• **JOBS**:
1. In the edge detection text, repeat word for word the passage starting at "Initially, we may" and ending at "structure of curves.".
2. List, in order of appearance, every mathematical expression set between dollar signs in the edge detection text, writing each one as it appears there.

• **PAGE TEXT**:
○ ○ ○ ○ ○

Edge detection: The Scale Space Theory

Consider an image as a bounded function $f: \square_2 \to \mathbb{R}$ with no smoothness or structure assumptions a priori. Most relevant information of a given image is contained in the contours of the mapped objects: Think for example of a bright object against a dark background—the area where these two meet presents a curve where the intensity $f(\boldsymbol{x})$ varies strongly. This is what we refer to as an “edge.”

Initially, we may consider the process of detection of an edge by the simple computation of the gradient $\nabla f(\boldsymbol{x}) = \big( \tfrac{\partial f}{\partial x_1}, \tfrac{\partial f}{\partial x_2} \big):$ This gradient should have a large intensity $\lVert \nabla f(\boldsymbol{x}) \rVert$ and a direction $\tfrac{\nabla f(\boldsymbol{x})}{\lVert \nabla f(\boldsymbol{x}) \rVert}$ which indicates the perpendicular to the curve. It therefore looks sound to simply compute the gradient of $f$ and choose the points where these values are large. This conclusion is a bit unrealistic for two reasons:

The points where the gradient is larger than a given threshold are open sets, and thus don’t have the structure of curves.

○ ○ ○ ○ ○

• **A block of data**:

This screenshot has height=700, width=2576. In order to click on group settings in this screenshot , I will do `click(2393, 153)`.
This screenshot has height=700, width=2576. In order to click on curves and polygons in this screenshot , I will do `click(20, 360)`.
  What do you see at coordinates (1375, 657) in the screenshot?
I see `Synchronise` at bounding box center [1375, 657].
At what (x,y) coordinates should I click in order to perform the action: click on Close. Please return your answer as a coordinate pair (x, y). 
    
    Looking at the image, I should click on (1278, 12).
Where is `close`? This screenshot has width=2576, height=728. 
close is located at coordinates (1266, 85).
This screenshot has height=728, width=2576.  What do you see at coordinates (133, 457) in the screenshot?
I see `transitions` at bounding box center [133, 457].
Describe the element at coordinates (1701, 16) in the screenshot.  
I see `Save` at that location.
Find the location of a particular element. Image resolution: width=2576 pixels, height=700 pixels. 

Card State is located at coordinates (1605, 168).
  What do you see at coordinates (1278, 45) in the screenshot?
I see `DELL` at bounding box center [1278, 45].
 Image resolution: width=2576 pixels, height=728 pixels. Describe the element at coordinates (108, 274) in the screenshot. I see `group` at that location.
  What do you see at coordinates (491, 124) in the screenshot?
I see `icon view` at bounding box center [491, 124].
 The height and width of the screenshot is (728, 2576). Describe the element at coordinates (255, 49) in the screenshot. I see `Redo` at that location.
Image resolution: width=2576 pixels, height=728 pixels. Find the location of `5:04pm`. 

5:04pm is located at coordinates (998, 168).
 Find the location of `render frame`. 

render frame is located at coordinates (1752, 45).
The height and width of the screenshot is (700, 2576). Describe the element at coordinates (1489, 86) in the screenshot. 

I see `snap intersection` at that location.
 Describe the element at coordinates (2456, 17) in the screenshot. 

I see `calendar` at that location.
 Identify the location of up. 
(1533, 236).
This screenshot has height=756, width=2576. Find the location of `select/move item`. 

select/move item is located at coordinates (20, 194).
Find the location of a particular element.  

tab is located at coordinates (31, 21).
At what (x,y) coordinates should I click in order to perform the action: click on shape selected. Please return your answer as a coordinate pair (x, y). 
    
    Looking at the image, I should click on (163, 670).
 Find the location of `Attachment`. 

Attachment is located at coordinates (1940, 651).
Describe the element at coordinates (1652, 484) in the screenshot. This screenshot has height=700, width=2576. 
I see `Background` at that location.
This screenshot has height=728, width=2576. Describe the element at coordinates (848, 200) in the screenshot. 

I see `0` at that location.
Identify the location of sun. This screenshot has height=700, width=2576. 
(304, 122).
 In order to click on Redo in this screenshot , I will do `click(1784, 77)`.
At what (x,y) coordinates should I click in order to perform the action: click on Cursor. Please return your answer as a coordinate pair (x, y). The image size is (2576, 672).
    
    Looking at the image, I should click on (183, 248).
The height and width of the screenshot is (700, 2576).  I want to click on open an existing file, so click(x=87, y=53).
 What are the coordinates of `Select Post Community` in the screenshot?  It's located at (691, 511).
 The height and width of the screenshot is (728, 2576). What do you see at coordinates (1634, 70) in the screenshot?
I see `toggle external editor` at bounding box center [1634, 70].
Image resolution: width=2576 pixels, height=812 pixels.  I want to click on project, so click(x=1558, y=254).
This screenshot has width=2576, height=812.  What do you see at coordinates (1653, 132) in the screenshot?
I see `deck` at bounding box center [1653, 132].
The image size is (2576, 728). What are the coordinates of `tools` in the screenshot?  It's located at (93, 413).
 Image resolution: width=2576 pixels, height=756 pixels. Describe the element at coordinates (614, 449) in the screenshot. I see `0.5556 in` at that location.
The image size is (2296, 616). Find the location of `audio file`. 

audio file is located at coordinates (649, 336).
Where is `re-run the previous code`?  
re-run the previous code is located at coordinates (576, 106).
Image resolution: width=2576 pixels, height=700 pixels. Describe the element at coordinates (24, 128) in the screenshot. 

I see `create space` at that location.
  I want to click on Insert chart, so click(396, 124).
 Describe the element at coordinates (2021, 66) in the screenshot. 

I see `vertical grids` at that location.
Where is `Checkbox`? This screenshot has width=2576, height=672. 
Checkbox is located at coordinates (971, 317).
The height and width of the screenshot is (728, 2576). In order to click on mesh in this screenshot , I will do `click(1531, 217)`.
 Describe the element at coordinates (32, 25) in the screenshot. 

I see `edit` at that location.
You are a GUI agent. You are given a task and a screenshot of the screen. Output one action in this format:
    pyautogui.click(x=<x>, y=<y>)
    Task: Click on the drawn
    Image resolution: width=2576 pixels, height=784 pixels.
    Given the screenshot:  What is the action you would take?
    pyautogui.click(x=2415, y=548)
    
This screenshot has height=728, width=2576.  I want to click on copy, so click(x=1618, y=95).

○ ○ ○ ○ ○

• **ANSWERS GIVEN**:
1.
Initially, we may consider the process of detection of an edge by the simple computation of the gradient $\nabla f(\boldsymbol{x}) = \big( \tfrac{\partial f}{\partial x_1}, \tfrac{\partial f}{\partial x_2} \big):$ This gradient should have a large intensity $\lVert \nabla f(\boldsymbol{x}) \rVert$ and a direction $\tfrac{\nabla f(\boldsymbol{x})}{\lVert \nabla f(\boldsymbol{x}) \rVert}$ which indicates the perpendicular to the curve. It therefore looks sound to simply compute the gradient of $f$ and choose the points where these values are large. This conclusion is a bit unrealistic for two reasons:

The points where the gradient is larger than a given threshold are open sets, and thus don’t have the structure of curves.

2.
1. $f: \square_2 \to \mathbb{R}$
2. $f(\boldsymbol{x})$
3. $\nabla f(\boldsymbol{x}) = \big( \tfrac{\partial f}{\partial x_1}, \tfrac{\partial f}{\partial x_2} \big):$
4. $\lVert \nabla f(\boldsymbol{x}) \rVert$
5. $\tfrac{\nabla f(\boldsymbol{x})}{\lVert \nabla f(\boldsymbol{x}) \rVert}$
6. $f$